Question

Consider the following division of polynomials.

Answer 1

Answer:

Step-by-step explanation:

A) Long division :

x²+2x+8) x⁴+ x³+ 7x²-6x+8 ( x²-x+1

               x⁴+2x³+8x²

                        -x³ -x² -6x

                        -x³ -x² -8x

                              x² +2x + 8

                              x² +2x + 8

                                   NIL      

B)  By multiplying (x² + 2x + 8) and quotient (x²-x+1) We should get the expression (x⁴+x³+7x²-6x+8) as of numerator.

(x²+2x+8) × (x²-x+1)

= x²(x²-x+1) + 2x(x²-x+1)+8(x²-x+1)

= x⁴-x³+x²+2x³-2x²+2x+8x²-8x+8

= (x⁴+x³+7x²-6x+8)

Hence proved.

Answer 2

$x^4=x^2\cdot x^2$. Multiplying the denominator by $x^2$ gives

$x^2(x^2+2x+8)=x^4+2x^3+8x^2$

Subtracting this from the numerator gives a remainder of

$(x^4+x^3+7x^2-6x+8)-(x^4+2x^3+8x^2)=-x^3-x^2-6x+8$

$-x^3=-x\cdot x^2$. Multiplying the denominator by $-x$ gives

$-x(x^2+2x+8)=-x^3-2x^2-8x$

and subtracting this from the previous remainder gives a new remainder of

$(-x^3-x^2-6x+8)-(-x^3-2x^2-8x)=x^2+2x+8$

This last remainder is exactly the same as the denominator, so $x^2+2x+8$ divides through it exactly and leaves us with 1.

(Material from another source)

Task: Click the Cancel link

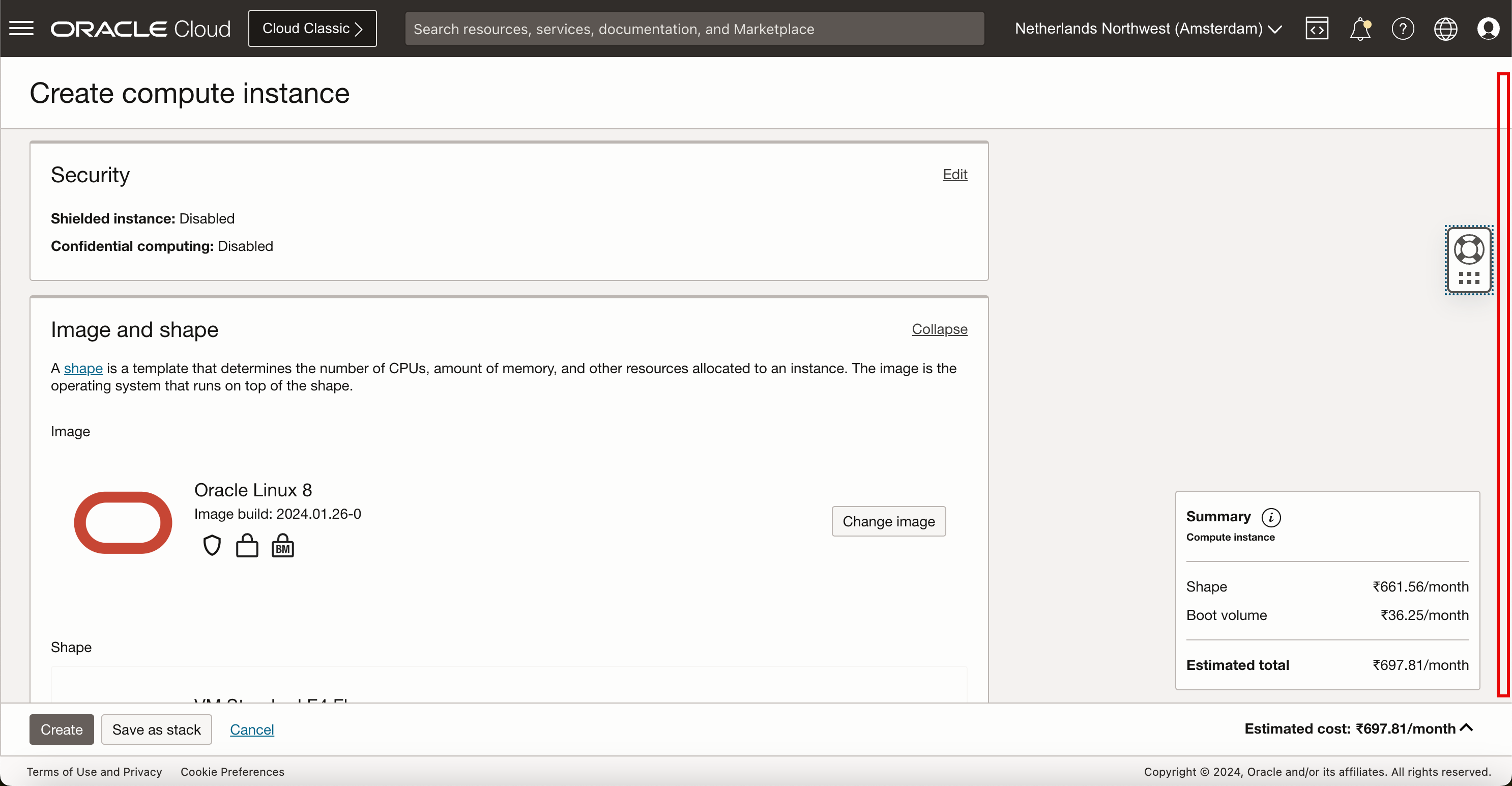Action: click(x=252, y=729)
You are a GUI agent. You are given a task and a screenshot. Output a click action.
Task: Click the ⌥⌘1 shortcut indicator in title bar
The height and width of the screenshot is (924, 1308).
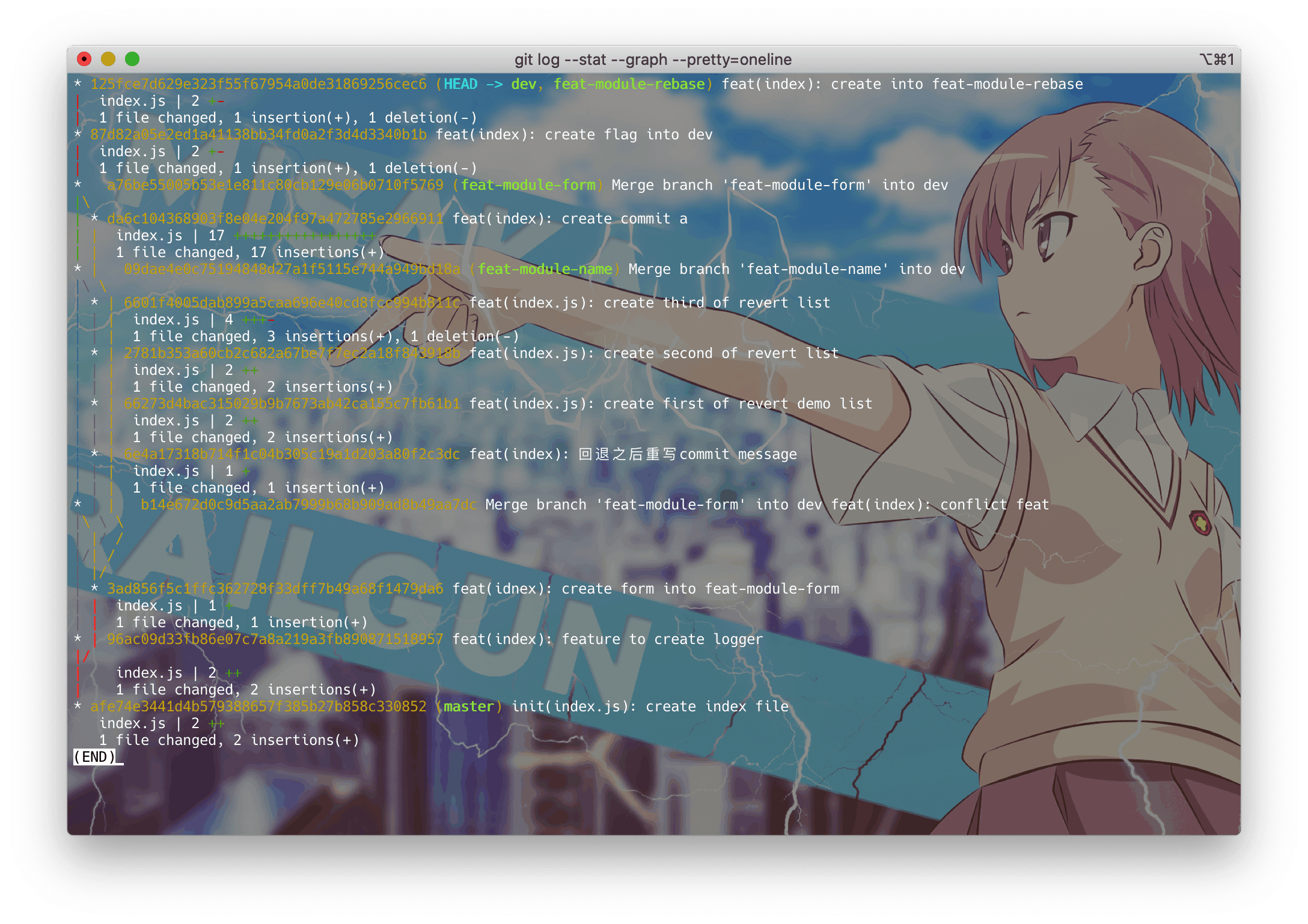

What we showed here is that

$\dfrac{x^4+x^3+7x^2-6x+8}{x^2+2x+8}=x^2-\dfrac{x^3+x^2+6x-8}{x^2+2x+8}$

$=x^2-x+\dfrac{x^2+2x+8}{x^2+2x+8}$

$=x^2-x+1$

and this last expression is the quotient.

To verify this solution, we can simply multiply this by the original denominator:

$(x^2+2x+8)(x^2-x+1)=x^2(x^2-x+1)+2x(x^2-x+1)+8(x^2-x+1)$

$=(x^4-x^3+x^2)+(2x^3-2x^2+2x)+(8x^2-8x+8)$

$=x^4+x^3+7x^2-6x+8$

which matches the original numerator.